# Your instructions:
Line by line, please look for the word "agent" in the following records, then copy each line you find it in.

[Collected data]
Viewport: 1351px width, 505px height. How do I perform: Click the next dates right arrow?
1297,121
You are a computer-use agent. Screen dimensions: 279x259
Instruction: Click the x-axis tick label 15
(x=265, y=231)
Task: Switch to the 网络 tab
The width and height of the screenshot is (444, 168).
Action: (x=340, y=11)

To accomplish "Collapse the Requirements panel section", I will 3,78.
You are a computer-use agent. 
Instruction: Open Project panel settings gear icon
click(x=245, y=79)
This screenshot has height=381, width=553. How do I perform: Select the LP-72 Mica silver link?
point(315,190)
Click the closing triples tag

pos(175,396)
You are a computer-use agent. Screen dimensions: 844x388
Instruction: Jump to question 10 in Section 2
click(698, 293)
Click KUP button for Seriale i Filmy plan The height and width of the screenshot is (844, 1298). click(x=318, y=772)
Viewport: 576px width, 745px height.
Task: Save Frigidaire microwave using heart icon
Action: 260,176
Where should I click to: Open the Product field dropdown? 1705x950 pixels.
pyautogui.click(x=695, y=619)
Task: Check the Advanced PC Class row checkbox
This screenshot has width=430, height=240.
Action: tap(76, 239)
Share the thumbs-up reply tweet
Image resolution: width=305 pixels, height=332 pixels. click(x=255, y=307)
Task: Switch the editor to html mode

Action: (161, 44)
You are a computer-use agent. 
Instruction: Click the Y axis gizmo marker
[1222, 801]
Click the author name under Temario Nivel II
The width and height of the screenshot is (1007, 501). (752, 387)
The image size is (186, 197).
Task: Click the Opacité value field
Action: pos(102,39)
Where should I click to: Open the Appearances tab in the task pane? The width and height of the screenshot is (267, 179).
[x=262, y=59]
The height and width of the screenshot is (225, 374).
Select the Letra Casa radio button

# Answer to this exercise:
You are a computer-use agent. Screen dimensions: 279x259
You are a computer-use agent. 
You are a computer-use agent. Screen dimensions: 844x388
You are a computer-use agent. 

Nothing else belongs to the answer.